Students who choose to go into the International Engineering program spend one year abroad taking courses, generally speaking, in the language of that country, after which they take an internship in said country. 

Hexagon, according to Dooley, has been a major partner in the International Engineering program. 

He went on to map out the program, using two recent graduates as examples–one who went to China and the other to Germany. 

Both students started with a summer internship at the Hexagon branch in North Kingstown during the summer between junior and senior years.
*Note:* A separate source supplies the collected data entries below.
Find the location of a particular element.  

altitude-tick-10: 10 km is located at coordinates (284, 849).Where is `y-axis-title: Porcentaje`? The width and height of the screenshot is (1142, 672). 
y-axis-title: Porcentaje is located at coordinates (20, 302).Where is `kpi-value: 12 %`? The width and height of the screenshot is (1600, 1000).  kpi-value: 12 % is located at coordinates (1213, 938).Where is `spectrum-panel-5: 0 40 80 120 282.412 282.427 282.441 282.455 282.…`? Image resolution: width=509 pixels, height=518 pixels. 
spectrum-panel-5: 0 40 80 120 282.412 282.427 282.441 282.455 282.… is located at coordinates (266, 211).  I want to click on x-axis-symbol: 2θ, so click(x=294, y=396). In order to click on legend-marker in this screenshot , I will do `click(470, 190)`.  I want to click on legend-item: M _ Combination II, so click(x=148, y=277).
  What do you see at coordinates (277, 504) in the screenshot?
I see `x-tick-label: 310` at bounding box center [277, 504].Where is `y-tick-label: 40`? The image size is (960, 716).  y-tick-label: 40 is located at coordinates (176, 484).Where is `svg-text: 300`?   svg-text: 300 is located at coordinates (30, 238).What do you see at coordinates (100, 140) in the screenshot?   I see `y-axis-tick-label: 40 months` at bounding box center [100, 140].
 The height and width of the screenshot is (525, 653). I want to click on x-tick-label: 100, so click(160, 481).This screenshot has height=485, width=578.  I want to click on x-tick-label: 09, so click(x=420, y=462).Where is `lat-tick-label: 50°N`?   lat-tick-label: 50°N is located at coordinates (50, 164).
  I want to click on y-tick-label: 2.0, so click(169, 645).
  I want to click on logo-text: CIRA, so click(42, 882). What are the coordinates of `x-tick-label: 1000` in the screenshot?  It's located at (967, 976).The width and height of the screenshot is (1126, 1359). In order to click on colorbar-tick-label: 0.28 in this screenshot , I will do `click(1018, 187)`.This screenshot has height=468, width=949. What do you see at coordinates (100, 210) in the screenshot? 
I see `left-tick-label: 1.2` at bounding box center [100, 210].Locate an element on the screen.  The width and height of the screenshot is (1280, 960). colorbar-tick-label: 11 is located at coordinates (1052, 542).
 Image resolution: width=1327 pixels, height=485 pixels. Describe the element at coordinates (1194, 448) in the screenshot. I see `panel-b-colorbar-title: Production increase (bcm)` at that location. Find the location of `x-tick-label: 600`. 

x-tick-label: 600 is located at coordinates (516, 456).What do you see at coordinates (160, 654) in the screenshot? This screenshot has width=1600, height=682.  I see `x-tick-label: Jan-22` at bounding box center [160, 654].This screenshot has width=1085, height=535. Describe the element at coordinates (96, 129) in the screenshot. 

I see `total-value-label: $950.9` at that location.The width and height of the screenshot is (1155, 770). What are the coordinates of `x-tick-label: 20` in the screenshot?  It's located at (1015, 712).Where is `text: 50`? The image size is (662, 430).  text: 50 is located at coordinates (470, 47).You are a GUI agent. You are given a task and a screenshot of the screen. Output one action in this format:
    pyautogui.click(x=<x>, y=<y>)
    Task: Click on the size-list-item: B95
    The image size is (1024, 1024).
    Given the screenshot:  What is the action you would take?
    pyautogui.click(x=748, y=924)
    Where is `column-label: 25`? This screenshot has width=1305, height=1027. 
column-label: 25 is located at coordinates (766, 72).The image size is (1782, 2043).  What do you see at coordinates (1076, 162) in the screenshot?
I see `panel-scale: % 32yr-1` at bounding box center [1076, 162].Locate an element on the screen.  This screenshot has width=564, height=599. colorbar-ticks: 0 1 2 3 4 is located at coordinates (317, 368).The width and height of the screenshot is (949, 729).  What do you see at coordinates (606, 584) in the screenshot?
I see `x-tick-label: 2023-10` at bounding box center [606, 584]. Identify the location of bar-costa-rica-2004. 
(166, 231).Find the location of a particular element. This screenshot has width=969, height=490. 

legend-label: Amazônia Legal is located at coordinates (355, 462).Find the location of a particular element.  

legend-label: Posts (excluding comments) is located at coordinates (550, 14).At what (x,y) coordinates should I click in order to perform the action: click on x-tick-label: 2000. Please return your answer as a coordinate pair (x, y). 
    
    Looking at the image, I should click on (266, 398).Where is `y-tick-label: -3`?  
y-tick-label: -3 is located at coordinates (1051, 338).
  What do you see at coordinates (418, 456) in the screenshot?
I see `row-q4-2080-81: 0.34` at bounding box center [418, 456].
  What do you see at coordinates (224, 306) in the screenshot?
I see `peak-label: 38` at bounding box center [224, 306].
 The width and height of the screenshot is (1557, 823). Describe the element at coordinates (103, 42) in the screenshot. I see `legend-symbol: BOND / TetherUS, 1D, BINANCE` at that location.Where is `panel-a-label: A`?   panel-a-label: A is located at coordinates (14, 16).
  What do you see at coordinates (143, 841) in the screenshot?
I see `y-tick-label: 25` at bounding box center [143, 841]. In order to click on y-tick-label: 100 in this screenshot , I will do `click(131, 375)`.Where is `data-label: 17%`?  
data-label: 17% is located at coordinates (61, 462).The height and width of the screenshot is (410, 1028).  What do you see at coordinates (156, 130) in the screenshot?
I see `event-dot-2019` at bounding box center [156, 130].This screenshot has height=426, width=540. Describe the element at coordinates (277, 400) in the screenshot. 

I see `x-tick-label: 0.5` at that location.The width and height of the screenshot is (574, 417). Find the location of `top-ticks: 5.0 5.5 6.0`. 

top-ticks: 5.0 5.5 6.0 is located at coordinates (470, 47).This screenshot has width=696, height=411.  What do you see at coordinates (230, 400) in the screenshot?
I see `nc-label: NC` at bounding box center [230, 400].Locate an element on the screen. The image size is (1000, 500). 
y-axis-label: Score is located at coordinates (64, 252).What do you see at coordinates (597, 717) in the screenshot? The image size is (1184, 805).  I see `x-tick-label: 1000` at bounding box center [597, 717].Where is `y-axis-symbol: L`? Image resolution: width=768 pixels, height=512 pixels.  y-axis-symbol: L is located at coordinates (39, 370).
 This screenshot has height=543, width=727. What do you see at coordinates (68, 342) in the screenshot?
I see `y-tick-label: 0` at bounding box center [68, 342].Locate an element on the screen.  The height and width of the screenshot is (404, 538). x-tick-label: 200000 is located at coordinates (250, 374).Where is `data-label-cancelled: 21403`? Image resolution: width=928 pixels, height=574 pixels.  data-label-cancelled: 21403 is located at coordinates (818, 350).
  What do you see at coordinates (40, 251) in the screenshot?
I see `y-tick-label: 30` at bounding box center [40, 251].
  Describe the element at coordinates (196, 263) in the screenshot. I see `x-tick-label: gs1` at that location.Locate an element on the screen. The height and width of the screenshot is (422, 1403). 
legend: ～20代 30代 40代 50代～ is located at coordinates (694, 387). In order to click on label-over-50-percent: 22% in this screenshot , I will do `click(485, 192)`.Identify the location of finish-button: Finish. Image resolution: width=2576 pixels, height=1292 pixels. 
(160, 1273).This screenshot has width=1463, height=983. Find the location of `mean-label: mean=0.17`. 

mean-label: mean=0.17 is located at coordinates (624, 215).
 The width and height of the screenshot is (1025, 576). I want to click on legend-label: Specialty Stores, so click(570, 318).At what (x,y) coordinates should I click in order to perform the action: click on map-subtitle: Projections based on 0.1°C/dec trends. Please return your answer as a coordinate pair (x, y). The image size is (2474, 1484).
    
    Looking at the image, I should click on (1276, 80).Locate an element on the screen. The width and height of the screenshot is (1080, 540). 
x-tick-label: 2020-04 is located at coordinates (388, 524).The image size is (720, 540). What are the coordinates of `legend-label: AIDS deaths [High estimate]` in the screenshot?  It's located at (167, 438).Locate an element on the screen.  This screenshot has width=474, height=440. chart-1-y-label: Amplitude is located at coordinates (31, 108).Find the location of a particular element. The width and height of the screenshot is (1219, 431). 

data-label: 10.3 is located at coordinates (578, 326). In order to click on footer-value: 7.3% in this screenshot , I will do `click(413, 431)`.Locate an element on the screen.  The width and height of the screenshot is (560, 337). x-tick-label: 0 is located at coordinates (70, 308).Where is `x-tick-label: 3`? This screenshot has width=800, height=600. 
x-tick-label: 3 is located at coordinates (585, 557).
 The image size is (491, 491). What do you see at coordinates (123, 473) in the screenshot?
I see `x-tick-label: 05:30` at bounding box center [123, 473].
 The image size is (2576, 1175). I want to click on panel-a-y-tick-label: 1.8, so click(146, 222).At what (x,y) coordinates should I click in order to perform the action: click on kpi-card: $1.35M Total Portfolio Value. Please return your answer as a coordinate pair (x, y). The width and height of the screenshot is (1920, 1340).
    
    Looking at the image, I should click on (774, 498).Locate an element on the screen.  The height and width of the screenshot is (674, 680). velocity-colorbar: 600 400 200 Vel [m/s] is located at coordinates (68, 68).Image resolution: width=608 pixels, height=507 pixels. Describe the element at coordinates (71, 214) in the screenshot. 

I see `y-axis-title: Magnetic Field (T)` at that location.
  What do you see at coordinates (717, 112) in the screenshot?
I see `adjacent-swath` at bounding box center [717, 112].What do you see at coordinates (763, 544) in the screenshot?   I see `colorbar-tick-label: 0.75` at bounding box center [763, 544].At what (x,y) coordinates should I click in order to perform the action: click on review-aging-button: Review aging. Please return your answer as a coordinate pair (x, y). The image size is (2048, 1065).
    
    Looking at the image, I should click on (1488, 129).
After that, the students studied in China and Germany, respectively, which then led to internships at Hexagon branches in the two countries. 

Finally, the students completed their fifth year at URI with a capstone project while concurrently interning at Hexagon for a few hours a week. 

“One of the other ways in which we collaborate with Hexagon, and many other companies, has been in the capstone projects,” Dooley said. “These are projects that companies bring to the faculty and students of the college of engineering and say, ‘here’s the problem, which we need a solution to, and we would like you to work on them.’” 

One of the highlighted students even went on to accept a job at Hexagon after graduating. 

Following Dooley’s keynote address, guests went on guided tours of the facility, including the factory floor. 

Different technologies and products that were shown during the tours included various scanners, such as the Absolute Arm 7-Axis, AICON PrimeScan and the GLOBAL S, among many, many others. 

The Absolute Arm is the company’s flagship arm, which delivers tactile probing and laser scanning for specialized applications, while the AICON PrimeScan provides an entry-level solution for highly precise three-dimensional digitization of industrial components.

In other words, the different scanners collect surface data of various components for a computer-aided drafting (CAD) model, while capturing as much information as possible. 

“It gives you a three-dimensional color map,” said Shawn Grady, a sales engineer of Hexagon. “It’s a quick way to scan the part and determine what’s good or bad.” 

Grady also said that tools like these were great for reverse engineering components. 

And as a coordinate measuring machine, the GLOBAL S provides measurement productivity tailored to different workflow, addressing a wide range of production requirements, including throughput, precision, multi-purpose and shop-floor capabilities. 

There was also an emphasis on the PC-DMIS, a metrology software that enables dimensional measurement data to flow through an organization. 

Hexagon’s all-new robotic loading cell also made its New England debut during the event.

Angus Taylor, the CEO and president of Hexagon Metrology, North America, said that everything on display represented massive growth since he first became involved in the business in 1987. 

“I’ve seen this transformation,” Taylor said. “I think what’s most important for this particular event is that you have an idea of where we’re actually going and what our technology is going to do in the future.” 

He also said that the company has been very fortunate to partner with academic institutions like URI.

“We’ve been very, very fortunate to bring some academia in here [...] where our partnerships together with education is going to help forge the future,” he said. “These are things that I’m very passionate about.” 

“It’s with that level of partnership that companies like Hexagon thrive, because the end product is people that make a company like Hexagon strong,” he said. “What they deliver as an end product as graduating students become the core of what our company has become over time.”